_Teks Ditampilkan_:
■ ■ ■ ■

Translate

Senin, 20 Mei 2013

Hubungan Industrial, Mogok Kerja



MOGOK KERJA
Oleh:  Wahyu Purhantara

Pemogokan adalah tindakan pekerja secara bersama-sama untuk memaksa pengusaha memenuhi tuntutan mereka sehubungan dengan perselisihan hubungan industrial. Definisi Mogok Kerja berdasarkan UU 13 Tahun 2003 tentang Ketenagakerjaan dimuat dalam pasal 1 angka 23 yaitu sebagai berikut : “Mogok kerja adalah tindakan pekerja yang direncanakan dan dilaksanakan secara bersama-sama dan/atau oleh serikat pekerja untuk menghentikan atau memperlambat pekerjaan”. Mogok Kerja hanya dapat dilakukan oleh pekerja dan harus direncanakan dan dilaksanakan secara bersama-sama serta dilakukan oleh lebih dari satu orang. Pemogakan dapat meliputi penghentian kerja total, aksi duduk, perlambatan (slow-down), dan larangan lembur. Tujuan Mogok Kerja adalah untuk memaksa perusahaan/majikan mendengarkan dan  menerima tuntutan pekerja dan/atau serikat pekerja, caranya adalah dengan  membuat perusahaan merasakan akibat dari proses produksi yang terhenti atau melambat. Pemogokan kadang digunakan pula guna  menekan pemerintah untuk mengganti suatu kebijakan. Kadang, pemogokan dapat mengguncang stabilitas kekuasaan partai politik tertentu. Suatu contoh terkemuka adalah pemogokan galangan kapal Gdańsk yang dipimpin oleh Lech Wałęsa. Pemogokan ini bernilai penting dalam perubahan politik di Polandia, dan merupakan suatu upaya mobilisasi yang penting yang memiliki kontribusi terhadap runtuhnya pemerintahan komunis di Eropa Timur.

■ ■ ■ ■

_Tugas Tertulis_:
1. Jawablah pertanyaan berikut berdasarkan teks tentang mogok kerja:
(a) Dalam undang-undang dan pasal berapa definisi mogok kerja dimuat?
(b) Apa saja yang dapat diliputi oleh pemogokan?
(c) Siapa yang memimpin pemogokan galangan kapal Gdańsk?
2. Apakah pernyataan berikut sesuai dengan teks tentang mogok kerja? Jawab ya atau tidak, disertai kutipan kata-kata teks yang menentukan.
(a) Mogok kerja boleh dilakukan oleh satu orang saja.
(b) Pemogokan kadang dipakai untuk menekan pemerintah.
(c) Pengusaha juga dapat melakukan mogok kerja.

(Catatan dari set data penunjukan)
■ ■ ■ ■

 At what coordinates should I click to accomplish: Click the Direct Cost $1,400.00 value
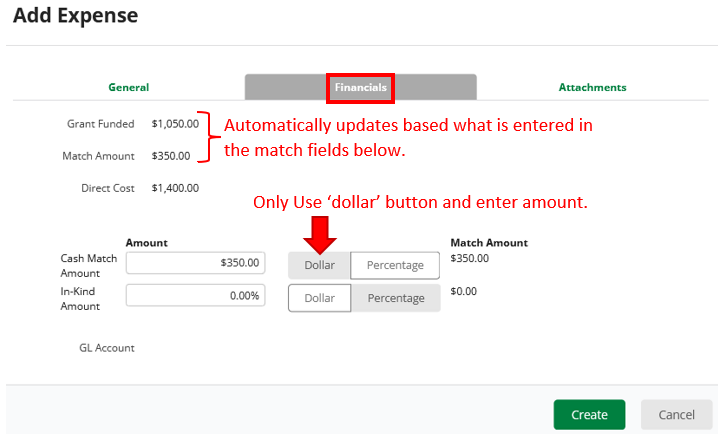tap(175, 187)
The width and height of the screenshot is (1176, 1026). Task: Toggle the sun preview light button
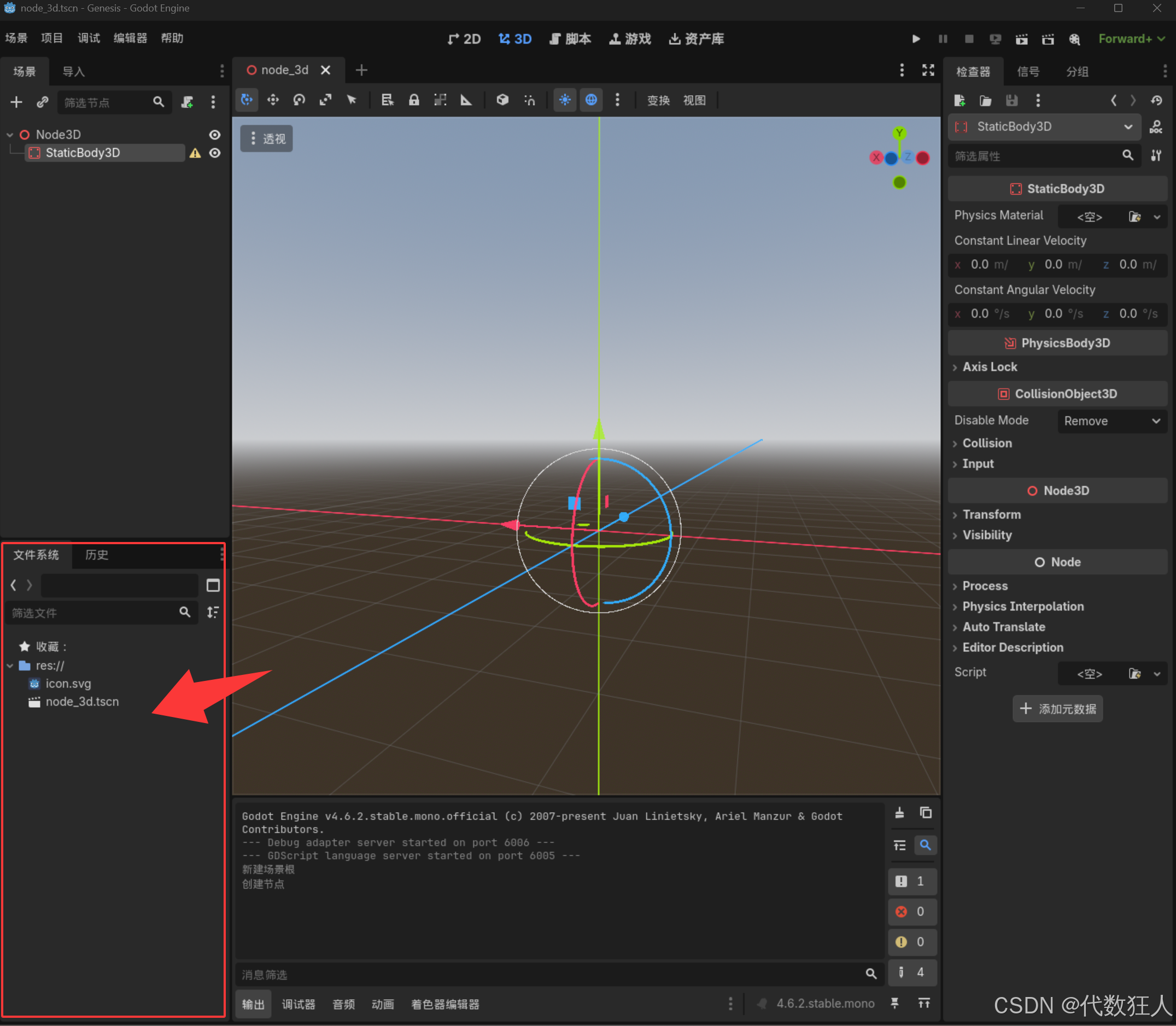565,100

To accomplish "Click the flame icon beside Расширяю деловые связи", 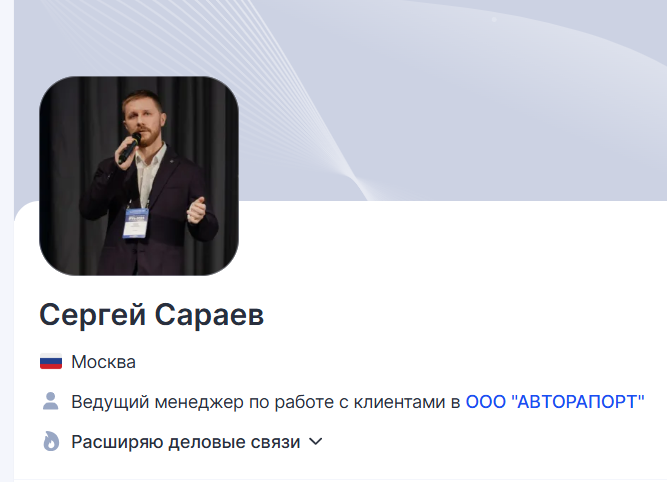I will click(x=51, y=441).
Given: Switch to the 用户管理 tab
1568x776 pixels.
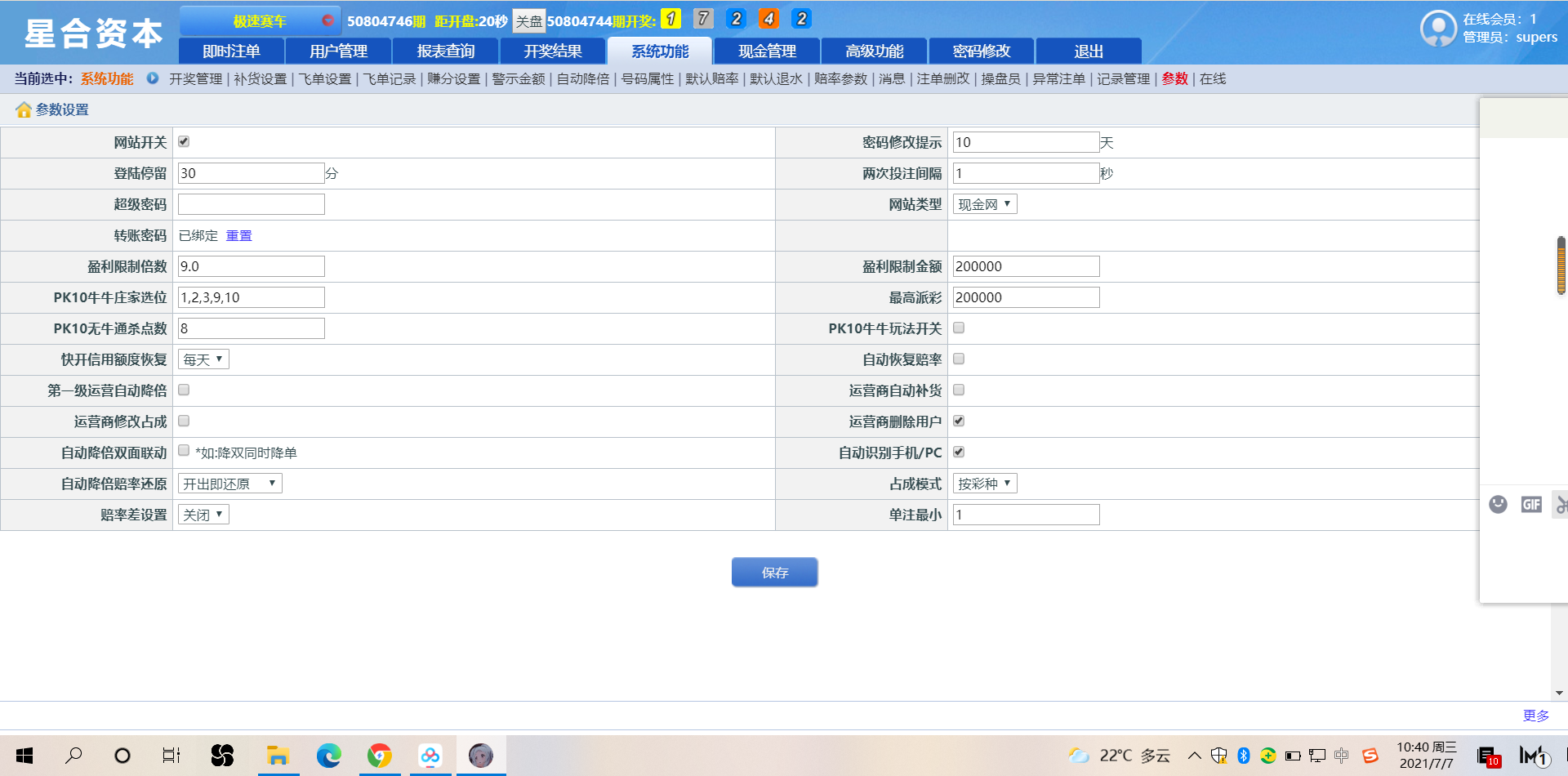Looking at the screenshot, I should pyautogui.click(x=338, y=51).
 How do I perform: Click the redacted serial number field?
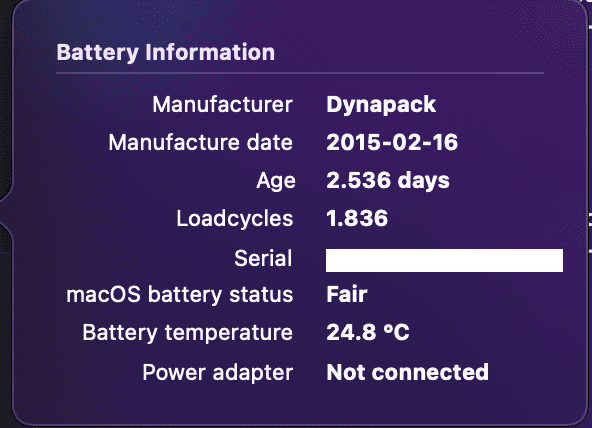click(x=444, y=260)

■ ■ ■ ■

_Jawaban Berurutan_:
1.
(a) UU 13 Tahun 2003 tentang Ketenagakerjaan, pasal 1 angka 23.
(b) Penghentian kerja total, aksi duduk, perlambatan (slow-down), dan larangan lembur.
(c) Lech Wałęsa.

2.
(a) Tidak: "dilakukan oleh lebih dari satu orang".
(b) Ya: "menekan pemerintah untuk mengganti suatu kebijakan".
(c) Tidak: "Mogok Kerja hanya dapat dilakukan oleh pekerja".